Studies of adolescent development indicate that adult mentoring relationships are beneficial to an adolescent’s social, emotional, and spiritual development (DuBois & Silverthron, 2005; Hurd et al., 2009; Southwick, et al., 2006; Zimmerman et al., 2002). Additionally, these studies display how adult mentors can be useful in guiding adolescents towards a sense of self-awareness.

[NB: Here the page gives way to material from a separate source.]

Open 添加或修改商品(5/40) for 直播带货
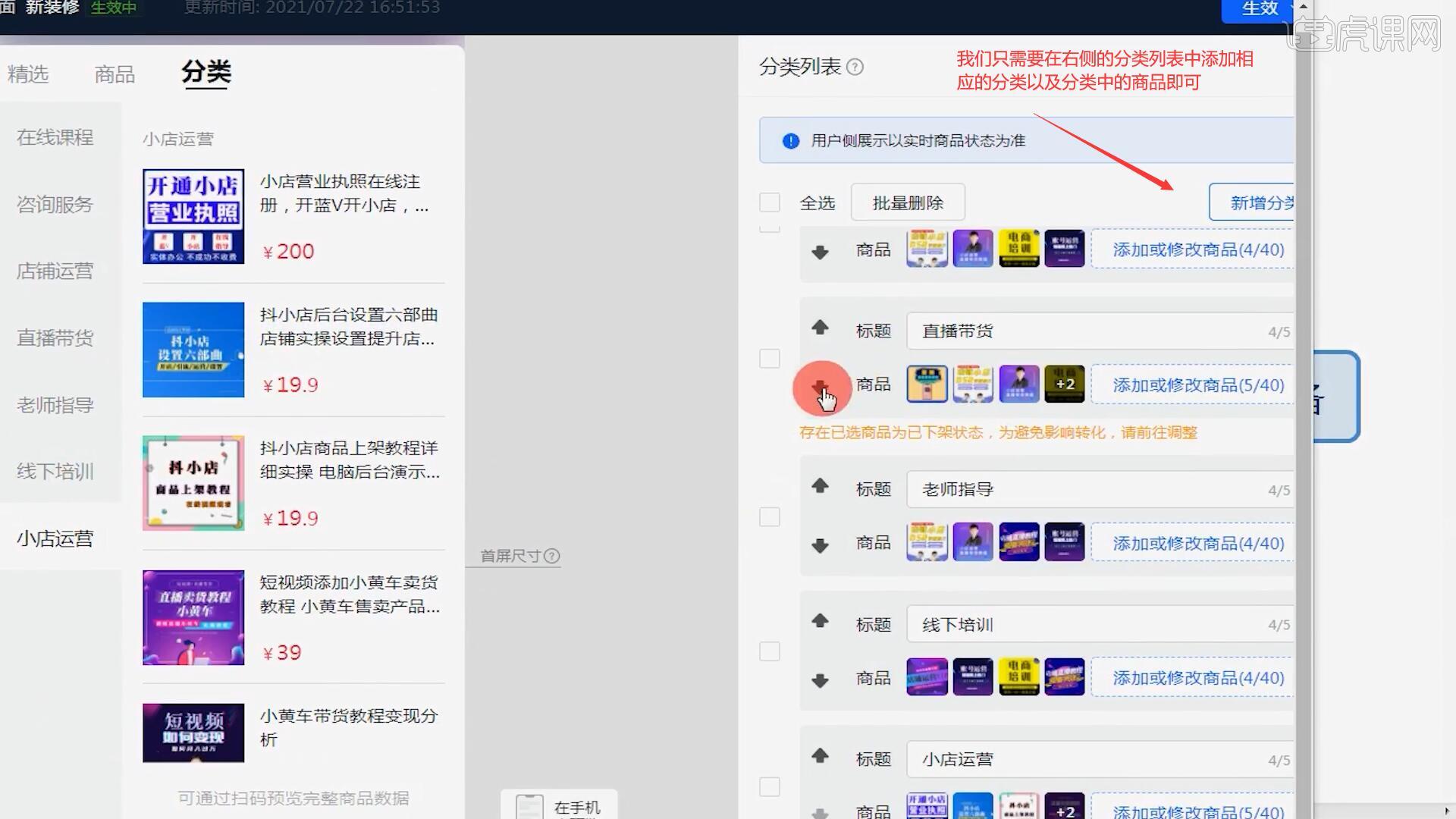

While research emphasizes how needed and beneficial adult-adolescent relationships can be (Crisp & Cruz, 2009; DuBois & Silverthron, 2005; DuBois & Silverthron, 2005; Hurd et al., 2009; Santrock, 2010; Southwick et al., 2006; Zimmerman et al., 2002), there is a gap in literature on the engagement between adults and adolescents in the church.  With the numbers of Millennials leaving the church after entering college on the rise (Waters & Bortree, 2012), this study seeks to understand how mentorship in the church affects a student’s decision to continue their spiritual formation in college. The intent of this mixed methods study was to investigate the perspectives of adults and adolescents who have been involved in mentoring relationships in the evangelical church. This study includes a qualitative inquiry of 9 pastors or youth pastors in the church exploring their experiences and perspectives with mentorship. The quantitative aspect of this research study interpreted the spiritual formation of 200 college-age students in order to determine if there is a correlation between mentorship during adolescence and faith in post-secondary education.  Ultimately, the findings of this research study display the seemingly ever-present need for increased interaction between adults and adolescents in the church.